FIGURE 5.

Molecular characteristics and specificity profiles of the naive BCR repertoire in WT and CD40 KO mice. (A) Relative frequency of each ANA-IFA pattern in cloned BCRs, with total number of Abs evaluated for each subset shown in center of pie charts. (B) Autoantigen array data generated using Abs derived from WT versus CD40 KO FM and MZ cells. 60 Abs at equal concentration were pooled for each subset and normalized signal intensities plotted for each Ag. (C) BCR IgH sequence characteristics, specifically N-1 addition of cloned rAbs. Total number of BCR clones sequenced are 54 FM negative, 18 WT FM positive, 23 CD40 KO FM positive, 41 MZ negative, 22 WT MZ positive, and 22 CD40 KO MZ positive. (D–F) High-throughput BCR H chain sequencing of FM and MZ subsets sorted from WT and CD40 KO mice and 90:10 CD40 KO:WT mixed bone marrow chimeric mice.

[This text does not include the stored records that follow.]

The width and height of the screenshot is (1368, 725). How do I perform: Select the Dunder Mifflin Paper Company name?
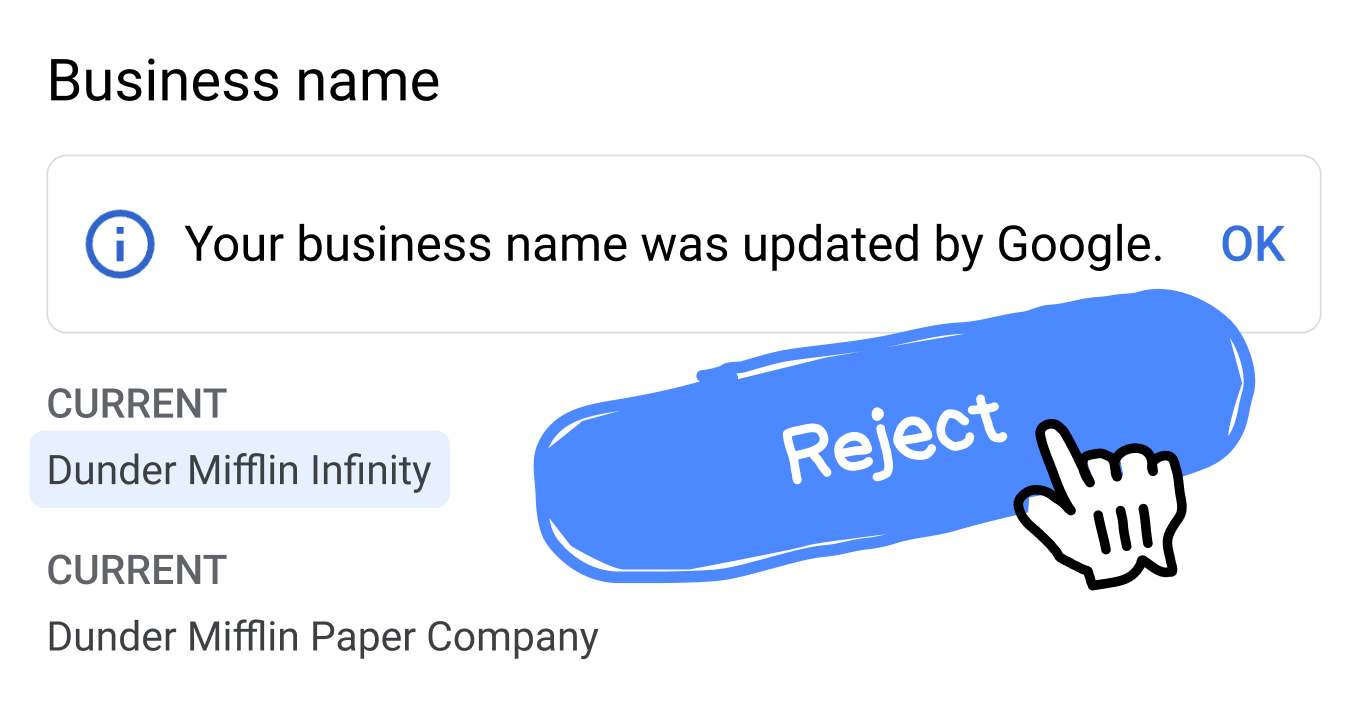pos(322,636)
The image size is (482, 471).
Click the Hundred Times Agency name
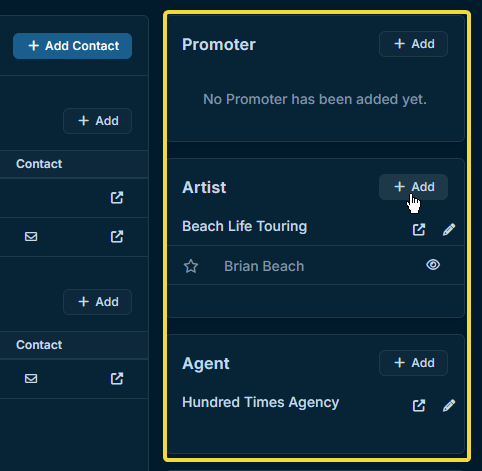(x=260, y=402)
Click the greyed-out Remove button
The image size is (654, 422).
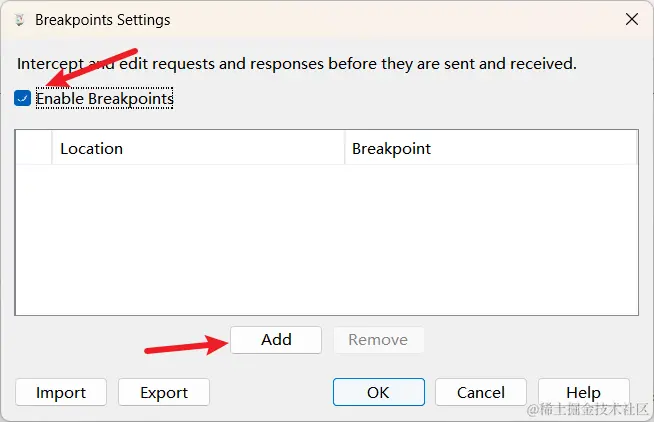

Analysis includes CDRH3 length of WT and CD40 KO mice (D), average Kyte–Doolittle hydrophobicity index (E), and N-1 addition of sorted subsets in mixed BM chimeras (F). (G–I) BCR diversity analyzed by sequencing splenic B cells derived from Vk8-Tg versusVk8-CD40^−/−-Tg mice showing empirical cumulative distribution function for VDJ combination frequencies in Vk8-Tg and Vk8CD40^−/− B cells (G), individual rarefaction demonstrating the approach to saturation of VDJ combinatorial diversity as sequencing depth increases (H), and diversity index calculations using SPADE (I). Error bars show SEM. Data representative of at least two experiments. *p < 0.05, **p < 0.005, ***p < 0.0005.